**TRY IT**. Write out each entry, exactly the way it appears.

**GIVEN DATA**.
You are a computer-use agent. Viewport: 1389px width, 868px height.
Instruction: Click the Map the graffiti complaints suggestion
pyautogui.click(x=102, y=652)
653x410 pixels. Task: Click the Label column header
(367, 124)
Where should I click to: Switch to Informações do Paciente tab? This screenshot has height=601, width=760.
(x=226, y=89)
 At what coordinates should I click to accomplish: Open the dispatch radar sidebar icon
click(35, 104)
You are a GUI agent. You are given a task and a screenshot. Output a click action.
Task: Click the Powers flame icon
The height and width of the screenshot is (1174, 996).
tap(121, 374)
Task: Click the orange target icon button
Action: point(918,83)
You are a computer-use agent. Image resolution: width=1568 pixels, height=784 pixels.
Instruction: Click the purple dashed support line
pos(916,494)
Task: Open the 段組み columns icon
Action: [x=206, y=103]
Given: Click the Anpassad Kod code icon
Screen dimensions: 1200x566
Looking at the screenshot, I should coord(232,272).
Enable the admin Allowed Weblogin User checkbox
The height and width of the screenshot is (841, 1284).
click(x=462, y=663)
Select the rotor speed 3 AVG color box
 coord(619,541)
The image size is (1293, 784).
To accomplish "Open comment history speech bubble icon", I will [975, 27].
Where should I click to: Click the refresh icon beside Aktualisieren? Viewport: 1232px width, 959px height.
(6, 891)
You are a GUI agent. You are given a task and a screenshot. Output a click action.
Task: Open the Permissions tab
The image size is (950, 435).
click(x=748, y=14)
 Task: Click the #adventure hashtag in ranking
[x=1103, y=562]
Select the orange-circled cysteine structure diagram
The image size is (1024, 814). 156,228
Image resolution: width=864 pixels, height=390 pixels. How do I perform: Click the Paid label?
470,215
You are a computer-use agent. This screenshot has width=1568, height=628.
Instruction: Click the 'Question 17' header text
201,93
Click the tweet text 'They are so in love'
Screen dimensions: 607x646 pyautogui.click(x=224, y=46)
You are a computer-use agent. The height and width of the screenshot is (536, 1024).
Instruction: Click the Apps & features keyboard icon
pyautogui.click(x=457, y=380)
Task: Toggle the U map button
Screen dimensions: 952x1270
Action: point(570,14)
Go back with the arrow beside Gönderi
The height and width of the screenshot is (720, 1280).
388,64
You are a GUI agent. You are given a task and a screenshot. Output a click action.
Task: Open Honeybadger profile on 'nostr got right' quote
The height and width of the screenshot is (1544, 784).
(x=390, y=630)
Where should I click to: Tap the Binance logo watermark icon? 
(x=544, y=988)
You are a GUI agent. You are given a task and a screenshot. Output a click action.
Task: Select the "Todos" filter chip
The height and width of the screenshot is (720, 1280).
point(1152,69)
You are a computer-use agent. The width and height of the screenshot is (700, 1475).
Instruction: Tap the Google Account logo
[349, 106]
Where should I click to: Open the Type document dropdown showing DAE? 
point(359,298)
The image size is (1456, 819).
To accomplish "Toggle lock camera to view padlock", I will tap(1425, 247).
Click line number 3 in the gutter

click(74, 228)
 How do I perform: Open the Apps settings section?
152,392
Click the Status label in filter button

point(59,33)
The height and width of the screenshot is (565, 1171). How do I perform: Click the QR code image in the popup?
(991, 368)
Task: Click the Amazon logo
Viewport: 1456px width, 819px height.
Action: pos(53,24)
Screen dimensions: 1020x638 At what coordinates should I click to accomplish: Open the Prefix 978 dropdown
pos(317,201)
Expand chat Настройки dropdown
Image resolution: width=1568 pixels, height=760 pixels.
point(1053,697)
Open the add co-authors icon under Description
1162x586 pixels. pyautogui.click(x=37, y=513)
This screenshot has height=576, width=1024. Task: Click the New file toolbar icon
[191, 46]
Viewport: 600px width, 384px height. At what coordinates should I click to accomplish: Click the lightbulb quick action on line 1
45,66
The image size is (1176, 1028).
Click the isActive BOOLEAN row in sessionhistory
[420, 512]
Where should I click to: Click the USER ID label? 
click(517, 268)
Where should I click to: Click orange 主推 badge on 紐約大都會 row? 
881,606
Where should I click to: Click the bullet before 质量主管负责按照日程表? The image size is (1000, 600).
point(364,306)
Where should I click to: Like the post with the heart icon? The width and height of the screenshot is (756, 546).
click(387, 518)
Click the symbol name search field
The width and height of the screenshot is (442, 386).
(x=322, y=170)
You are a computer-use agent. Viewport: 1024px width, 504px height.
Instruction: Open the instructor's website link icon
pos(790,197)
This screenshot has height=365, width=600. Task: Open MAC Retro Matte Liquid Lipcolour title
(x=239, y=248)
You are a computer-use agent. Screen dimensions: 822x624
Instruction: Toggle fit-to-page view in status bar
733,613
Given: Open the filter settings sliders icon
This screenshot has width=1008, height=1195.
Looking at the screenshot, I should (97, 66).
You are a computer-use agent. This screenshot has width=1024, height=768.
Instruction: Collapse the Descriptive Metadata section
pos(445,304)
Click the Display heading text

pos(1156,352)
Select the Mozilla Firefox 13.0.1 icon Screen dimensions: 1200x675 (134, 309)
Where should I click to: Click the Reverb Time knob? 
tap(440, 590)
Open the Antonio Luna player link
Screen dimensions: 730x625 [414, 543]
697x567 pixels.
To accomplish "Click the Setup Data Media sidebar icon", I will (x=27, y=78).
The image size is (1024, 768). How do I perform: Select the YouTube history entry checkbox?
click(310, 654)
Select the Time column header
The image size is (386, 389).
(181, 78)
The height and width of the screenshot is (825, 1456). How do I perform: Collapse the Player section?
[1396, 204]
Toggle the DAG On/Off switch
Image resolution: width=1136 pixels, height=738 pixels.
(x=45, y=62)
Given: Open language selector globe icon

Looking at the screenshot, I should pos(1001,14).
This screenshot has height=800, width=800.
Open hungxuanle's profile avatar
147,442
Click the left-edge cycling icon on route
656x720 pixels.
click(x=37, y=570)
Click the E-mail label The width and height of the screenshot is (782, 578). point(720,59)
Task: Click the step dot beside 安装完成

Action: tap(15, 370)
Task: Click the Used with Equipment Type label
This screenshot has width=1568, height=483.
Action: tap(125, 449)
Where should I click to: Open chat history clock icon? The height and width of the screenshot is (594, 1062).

**SOLUTION TO THIS TASK**.
You are a computer-use agent. Viewport: 1389px width, 868px height.
Instruction: Click the Map the graffiti complaints suggestion
pyautogui.click(x=102, y=652)
653x410 pixels. Task: Click the Label column header
(367, 124)
Where should I click to: Switch to Informações do Paciente tab? This screenshot has height=601, width=760.
(x=226, y=89)
 At what coordinates should I click to accomplish: Open the dispatch radar sidebar icon
click(35, 104)
You are a GUI agent. You are given a task and a screenshot. Output a click action.
Task: Click the Powers flame icon
The height and width of the screenshot is (1174, 996).
tap(121, 374)
Task: Click the orange target icon button
Action: point(918,83)
You are a computer-use agent. Image resolution: width=1568 pixels, height=784 pixels.
Instruction: Click the purple dashed support line
pos(916,494)
Task: Open the 段組み columns icon
Action: [x=206, y=103]
Given: Click the Anpassad Kod code icon
Screen dimensions: 1200x566
Looking at the screenshot, I should coord(232,272).
Enable the admin Allowed Weblogin User checkbox
The height and width of the screenshot is (841, 1284).
click(x=462, y=663)
Select the rotor speed 3 AVG color box
 coord(619,541)
The image size is (1293, 784).
To accomplish "Open comment history speech bubble icon", I will [975, 27].
Where should I click to: Click the refresh icon beside Aktualisieren? Viewport: 1232px width, 959px height.
(6, 891)
You are a GUI agent. You are given a task and a screenshot. Output a click action.
Task: Open the Permissions tab
The image size is (950, 435).
click(x=748, y=14)
 Task: Click the #adventure hashtag in ranking
[x=1103, y=562]
Select the orange-circled cysteine structure diagram
The image size is (1024, 814). 156,228
Image resolution: width=864 pixels, height=390 pixels. How do I perform: Click the Paid label?
470,215
You are a computer-use agent. This screenshot has width=1568, height=628.
Instruction: Click the 'Question 17' header text
201,93
Click the tweet text 'They are so in love'
Screen dimensions: 607x646 pyautogui.click(x=224, y=46)
You are a computer-use agent. The height and width of the screenshot is (536, 1024).
Instruction: Click the Apps & features keyboard icon
pyautogui.click(x=457, y=380)
Task: Toggle the U map button
Screen dimensions: 952x1270
Action: point(570,14)
Go back with the arrow beside Gönderi
The height and width of the screenshot is (720, 1280).
388,64
You are a GUI agent. You are given a task and a screenshot. Output a click action.
Task: Open Honeybadger profile on 'nostr got right' quote
The height and width of the screenshot is (1544, 784).
(x=390, y=630)
Where should I click to: Tap the Binance logo watermark icon? 
(x=544, y=988)
You are a GUI agent. You are given a task and a screenshot. Output a click action.
Task: Select the "Todos" filter chip
The height and width of the screenshot is (720, 1280).
point(1152,69)
You are a computer-use agent. The width and height of the screenshot is (700, 1475).
Instruction: Tap the Google Account logo
[349, 106]
Where should I click to: Open the Type document dropdown showing DAE? 
point(359,298)
The image size is (1456, 819).
To accomplish "Toggle lock camera to view padlock", I will tap(1425, 247).
Click line number 3 in the gutter

click(74, 228)
 How do I perform: Open the Apps settings section?
152,392
Click the Status label in filter button

point(59,33)
The height and width of the screenshot is (565, 1171). How do I perform: Click the QR code image in the popup?
(991, 368)
Task: Click the Amazon logo
Viewport: 1456px width, 819px height.
Action: pos(53,24)
Screen dimensions: 1020x638 At what coordinates should I click to accomplish: Open the Prefix 978 dropdown
pos(317,201)
Expand chat Настройки dropdown
Image resolution: width=1568 pixels, height=760 pixels.
point(1053,697)
Open the add co-authors icon under Description
1162x586 pixels. pyautogui.click(x=37, y=513)
This screenshot has height=576, width=1024. Task: Click the New file toolbar icon
[191, 46]
Viewport: 600px width, 384px height. At what coordinates should I click to accomplish: Click the lightbulb quick action on line 1
45,66
The image size is (1176, 1028).
Click the isActive BOOLEAN row in sessionhistory
[420, 512]
Where should I click to: Click the USER ID label? 
click(517, 268)
Where should I click to: Click orange 主推 badge on 紐約大都會 row? 
881,606
Where should I click to: Click the bullet before 质量主管负责按照日程表? The image size is (1000, 600).
point(364,306)
Where should I click to: Like the post with the heart icon? The width and height of the screenshot is (756, 546).
click(387, 518)
Click the symbol name search field
The width and height of the screenshot is (442, 386).
(x=322, y=170)
You are a computer-use agent. Viewport: 1024px width, 504px height.
Instruction: Open the instructor's website link icon
pos(790,197)
This screenshot has height=365, width=600. Task: Open MAC Retro Matte Liquid Lipcolour title
(x=239, y=248)
You are a computer-use agent. Screen dimensions: 822x624
Instruction: Toggle fit-to-page view in status bar
733,613
Given: Open the filter settings sliders icon
This screenshot has width=1008, height=1195.
Looking at the screenshot, I should (97, 66).
You are a computer-use agent. This screenshot has width=1024, height=768.
Instruction: Collapse the Descriptive Metadata section
pos(445,304)
Click the Display heading text

pos(1156,352)
Select the Mozilla Firefox 13.0.1 icon Screen dimensions: 1200x675 (134, 309)
Where should I click to: Click the Reverb Time knob? 
tap(440, 590)
Open the Antonio Luna player link
Screen dimensions: 730x625 [414, 543]
697x567 pixels.
To accomplish "Click the Setup Data Media sidebar icon", I will (x=27, y=78).
The image size is (1024, 768). How do I perform: Select the YouTube history entry checkbox?
click(310, 654)
Select the Time column header
The image size is (386, 389).
(181, 78)
The height and width of the screenshot is (825, 1456). How do I perform: Collapse the Player section?
[1396, 204]
Toggle the DAG On/Off switch
Image resolution: width=1136 pixels, height=738 pixels.
(x=45, y=62)
Given: Open language selector globe icon

Looking at the screenshot, I should pos(1001,14).
This screenshot has height=800, width=800.
Open hungxuanle's profile avatar
147,442
Click the left-edge cycling icon on route
656x720 pixels.
click(x=37, y=570)
Click the E-mail label The width and height of the screenshot is (782, 578). point(720,59)
Task: Click the step dot beside 安装完成

Action: tap(15, 370)
Task: Click the Used with Equipment Type label
This screenshot has width=1568, height=483.
Action: tap(125, 449)
Where should I click to: Open chat history clock icon? The height and width of the screenshot is (594, 1062).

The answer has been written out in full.